Escudriñé a continuación mis saberes y me encontré desprovisto de un conocimiento que pudiera ser descrito de esta manera, a no ser relativo a los datos sensibles y a los primeros principios (...)
No obstante, era preciso, en primer lugar, probarlos a estos también para cerciorarme de si mi confianza en los datos sensibles y mi seguridad de estar a salvo de error en los primeros principios era del mismo género que la que tenía anteriormente en las cosas a las que seguí ciegamente (...)
¿Cómo voy a confiar en los datos sensibles cuando el más seguro es el que procede del sentido de la vista y siendo así que esta, cuando contempla una sombra, la ve quieta e inmóvil y juzga que no hay movimiento?. Sin embargo, luego, al cabo de un tiempo, mediante una comprobación visual, reconoce que se ha movido, y que no lo hizo, desde luego, de golpe, sino gradualmente, muy poquito a poco, de manera que la sombra no estuvo nunca en estado de reposo. Igualmente, la vista mira una estrella y la ve pequeña, del tamaño de un dinar, pero las demostraciones geométricas prueban que es de un tamaño mayor que el de la Tierra.
Sobre estos y otros datos sensibles semejantes decide el árbitro del sentido, mas el árbitro de la razón lo declara falso y engañoso de un modo que no admite apelaciones. (...)

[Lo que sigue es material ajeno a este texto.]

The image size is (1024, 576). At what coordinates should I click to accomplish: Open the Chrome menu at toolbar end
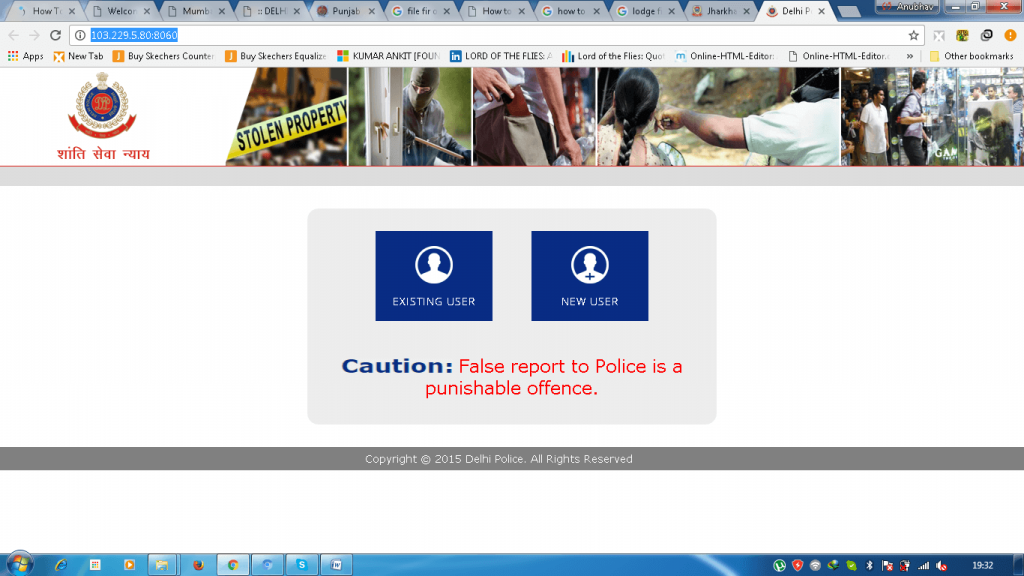pyautogui.click(x=1010, y=35)
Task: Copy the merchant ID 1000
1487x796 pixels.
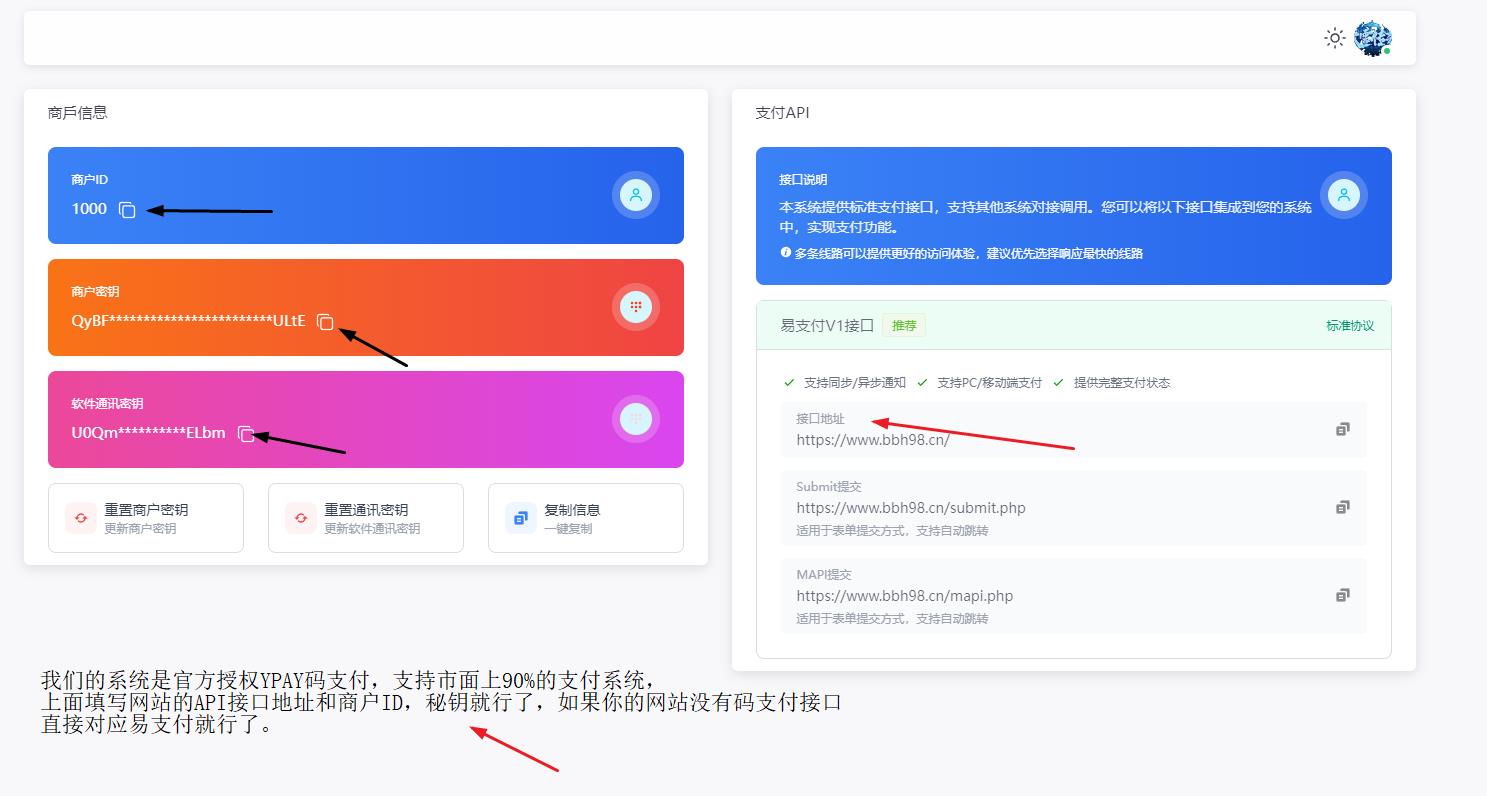Action: click(x=127, y=210)
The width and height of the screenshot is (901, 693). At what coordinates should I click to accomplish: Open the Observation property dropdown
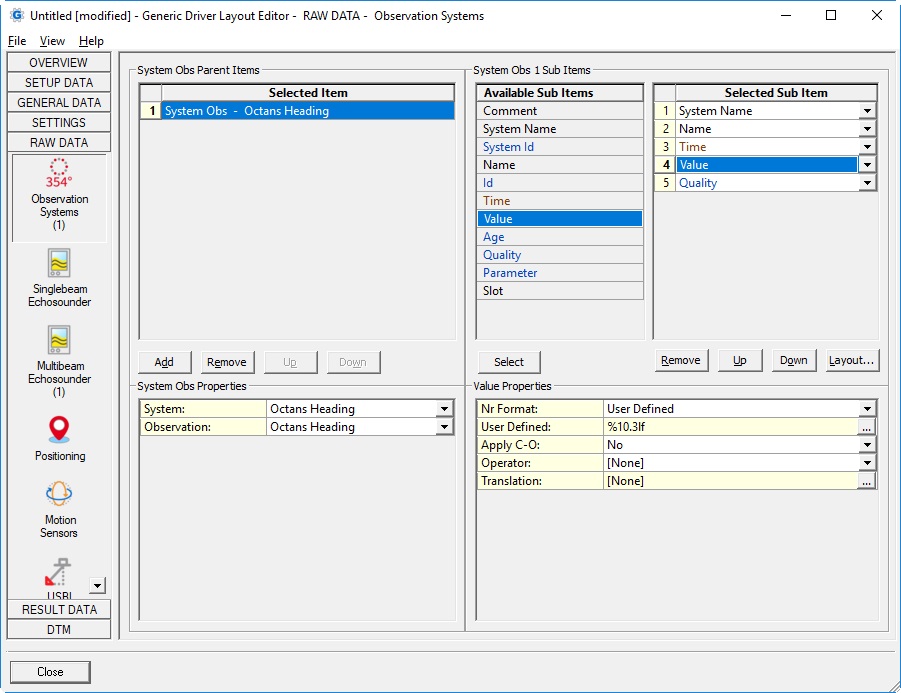pyautogui.click(x=444, y=427)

Pero los datos sensibles objetaron: “¿Qué garantía tienes de que tu confianza en los primeros principios no sea como la que tenías en los datos sensibles?, pues te fiabas de nosotros, pero vino el árbitro de la razón y nos declaró falsos. (...) Quizá más allá de la percepción de la razón haya otro árbitro que cuando aparezca, declare falso el juicio de la razón de la misma manera que apareció el árbitro de la razón y declaró falso el juicio del sentido... El que esa otra percepción más allá de la razón no haya aparecido no prueba que sea imposible su existencia”.

Me quedé entonces un tiempo sin saber qué responder y el ejemplo del sueño afirmó aún más mi perplejidad, pues me dije: “¿No me veo en sueños dando crédito a una serie de cosas e imaginando situaciones, creyéndolo todo firme y decididamente, sin dudar, y luego cuando despierto, me doy cuenta de que todas aquellas cosas a las que daba crédito no tienen ningún fundamento ni valor? ¿Qué garantía tengo de que todo aquello a lo que doy crédito por medio del sentido o de la razón estando despierto sea verdadero en relación al estado en el que estoy?, pues es posible que me sobrevenga un estado cuya relación a mi estado de vigilia sea como mi vigilia a mi sueño ...”.

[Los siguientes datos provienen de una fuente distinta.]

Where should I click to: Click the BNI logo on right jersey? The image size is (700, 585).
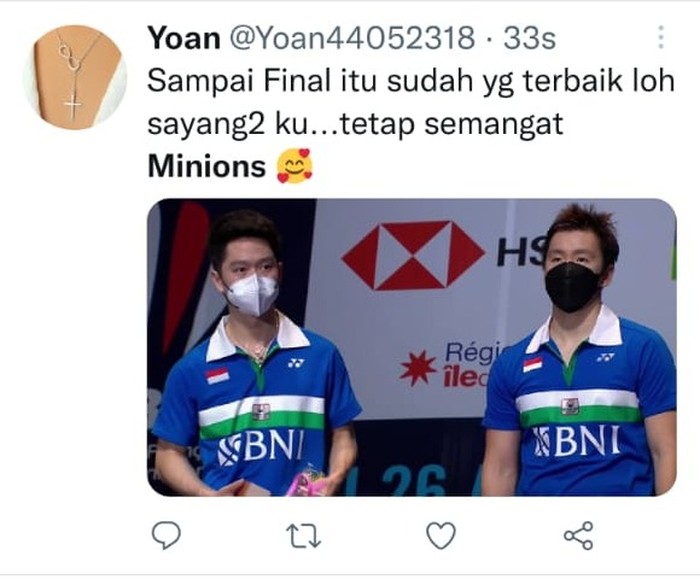576,441
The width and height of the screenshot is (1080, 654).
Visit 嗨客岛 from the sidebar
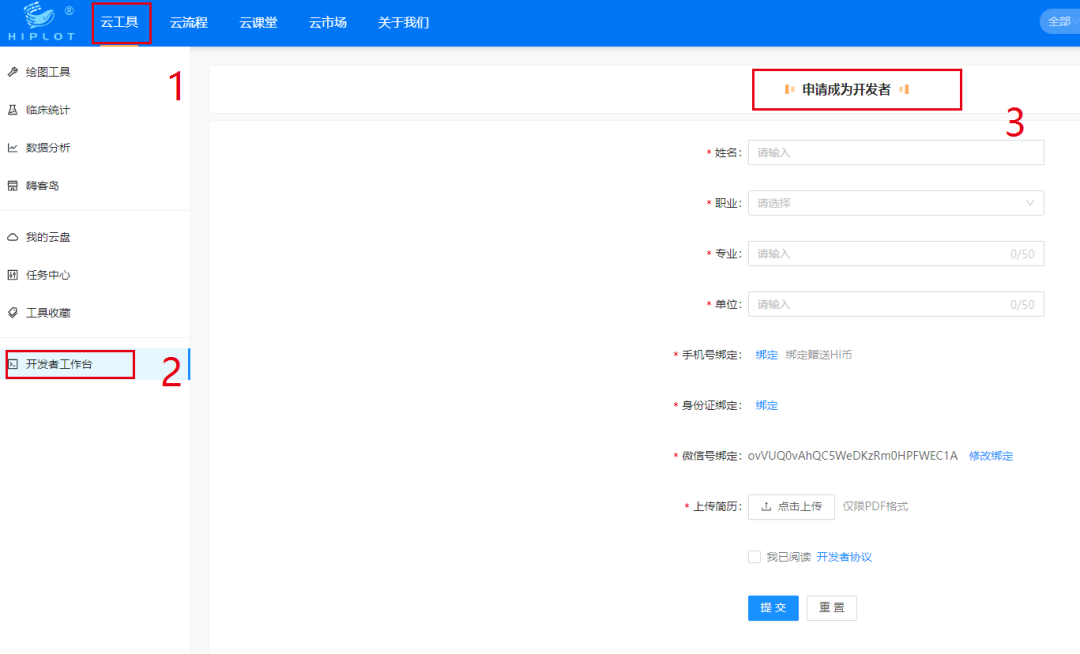click(x=45, y=185)
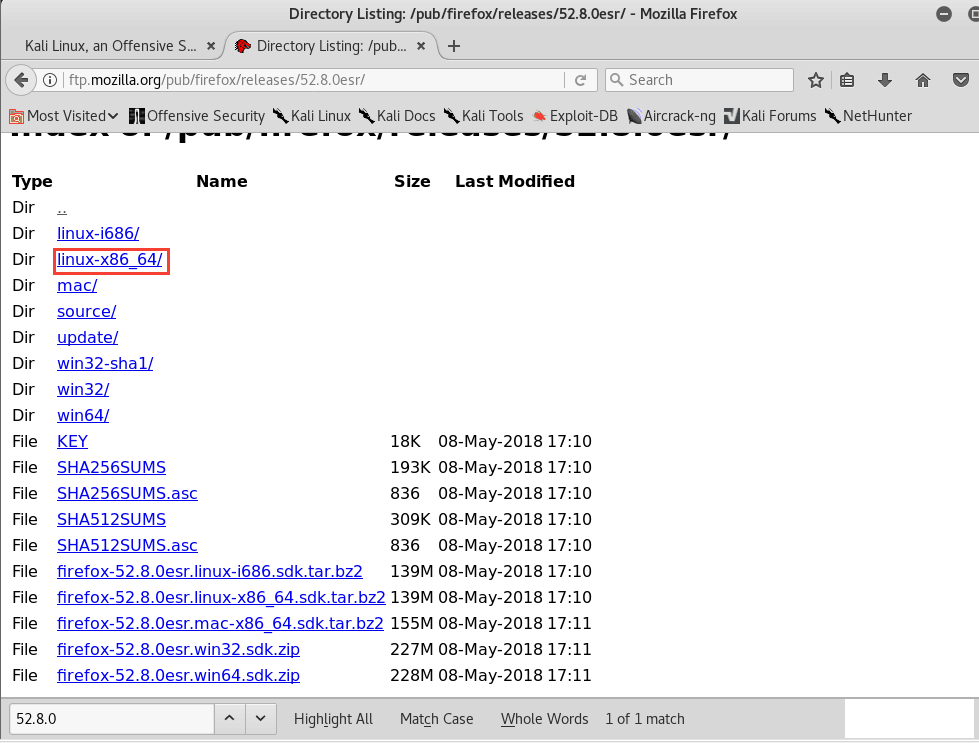Toggle Highlight All in find bar
Image resolution: width=979 pixels, height=743 pixels.
(x=333, y=719)
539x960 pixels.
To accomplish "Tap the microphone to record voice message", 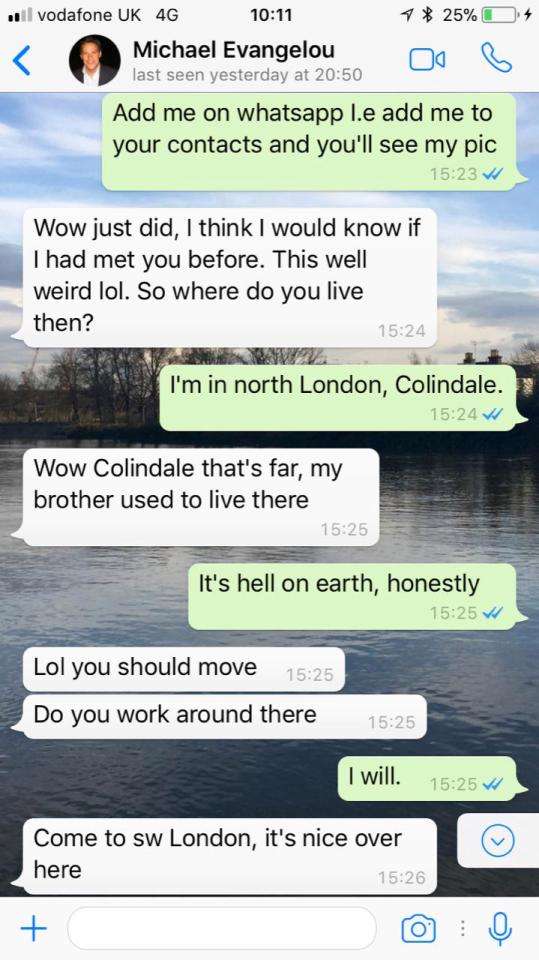I will point(500,929).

Cuando me sobrevinieron estos pensamientos y prendieron en mi alma, intenté poner remedio, pero no me resultó fácil, puesto que no podía rechazarlos si no era recurriendo al raciocinio y no era posible mantener en pie el raciocinio si no era a partir de la combinación de los primeros principios, mas como la probidad de estos no era indiscutible, resultaba imposible, por consiguiente, establecer el raciocinio.

Se agravó, pues, esta enfermedad y pasé cerca de dos meses en un estado de escepticismo, ... hasta que Dios me curó de aquella enfermedad y recobré la salud y el equilibrio volviendo a aceptar los primeros principios en la confianza de que estaban a salvo del error y de que había certeza en ellos.

Este hecho no fue fruto de un raciocinio ordenado ni de un discurso metódico, sino de una luz que Dios puso en mi pecho, luz que es la llave de la mayor parte de los conocimientos. Aquel que cree que el desvelamiento de la verdad se realiza por medio de argumentaciones precisas y exactas anquilosa la inmensa misericordia divina.